Build Your own LLMs: Customization and Hosting of AI Models
IT After Work
At the recent IT After Work event in Pforzheim, I had the opportunity to share my insights on “LLMs in Eigenregie: Individualisierung & Hosting von KI-Modellen.” My presentation delved into the motivations for developing a proprietary Large Language Model (LLM). I emphasized the importance of data privacy and security, adaptation to internal company use cases, performance enhancement through access to internal data, complete control over the model, integration into other IT systems, and lower operational expenses.
I began by tracing the evolution of language models, starting from ELIZA, the first system for processing and generating natural language, to the sophisticated models of today like ChatGPT. This historical perspective underscored the transition from rule-based systems to neural language models and the advancements in instruction-tuned LLMs, particularly the significant improvements achieved by ChatGPT in following instructions reliably.
A critical part of my talk was highlighting the differences between proprietary and open-source models, as well as pretrained versus instruction-tuned versus alignment-tuned models. I discussed various factors influencing the choice of an LLM, including performance (understanding, reasoning, creativity), latency, privacy, costs, context size, dataset considerations (bias, fairness, transparency), and legal requirements.
An overview of known LLMs provided a comprehensive look at the landscape, featuring models like GPT-3.5-turbo, GPT-4, LLaMA 2, StableBeluga 2, Claude 2, Luminous, PaLM 2, and others from organizations such as OpenAI, Meta, StabilityAi, Anthropic, Aleph Alpha, Google, and Microsoft. This section helped the audience understand the diverse options available in terms of type, context window, size (parameters), and licensing.

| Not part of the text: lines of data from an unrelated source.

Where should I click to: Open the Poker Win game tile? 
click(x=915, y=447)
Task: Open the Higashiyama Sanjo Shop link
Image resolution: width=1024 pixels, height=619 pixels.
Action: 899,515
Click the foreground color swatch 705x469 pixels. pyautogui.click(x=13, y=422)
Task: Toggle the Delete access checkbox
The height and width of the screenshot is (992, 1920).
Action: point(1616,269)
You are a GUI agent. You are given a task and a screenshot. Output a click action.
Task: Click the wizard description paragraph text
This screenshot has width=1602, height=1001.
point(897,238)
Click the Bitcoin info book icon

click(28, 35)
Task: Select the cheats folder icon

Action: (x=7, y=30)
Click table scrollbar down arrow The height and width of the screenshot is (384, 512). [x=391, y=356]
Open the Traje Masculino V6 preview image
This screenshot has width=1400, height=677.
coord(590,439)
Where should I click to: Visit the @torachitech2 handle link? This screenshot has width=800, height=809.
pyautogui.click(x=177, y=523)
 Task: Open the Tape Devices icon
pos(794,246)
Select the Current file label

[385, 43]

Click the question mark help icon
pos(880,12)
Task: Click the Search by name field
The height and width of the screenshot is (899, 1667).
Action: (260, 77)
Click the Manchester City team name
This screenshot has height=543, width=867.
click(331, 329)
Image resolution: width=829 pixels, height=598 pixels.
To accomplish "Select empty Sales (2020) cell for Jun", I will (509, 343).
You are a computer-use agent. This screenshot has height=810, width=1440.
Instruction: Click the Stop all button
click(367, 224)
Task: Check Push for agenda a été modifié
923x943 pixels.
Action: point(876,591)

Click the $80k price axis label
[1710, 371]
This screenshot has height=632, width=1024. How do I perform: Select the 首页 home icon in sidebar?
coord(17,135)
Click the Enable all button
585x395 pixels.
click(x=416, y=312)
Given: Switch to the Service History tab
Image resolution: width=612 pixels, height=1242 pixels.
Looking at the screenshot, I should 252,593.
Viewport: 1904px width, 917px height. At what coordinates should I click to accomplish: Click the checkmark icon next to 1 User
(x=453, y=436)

The talk then transitioned to discussing the customization of LLMs for specific organizational needs and concluded with the concept of evolving LLMs into agents, underscoring their potential and future direction.
I thoroughly enjoyed giving this talk at the IT After Work event in Pforzheim and found it immensely rewarding to meet and engage with all the participants there. The exchange of ideas and networking opportunities provided a great platform for sharing knowledge and experiences in the field of AI and LLMs.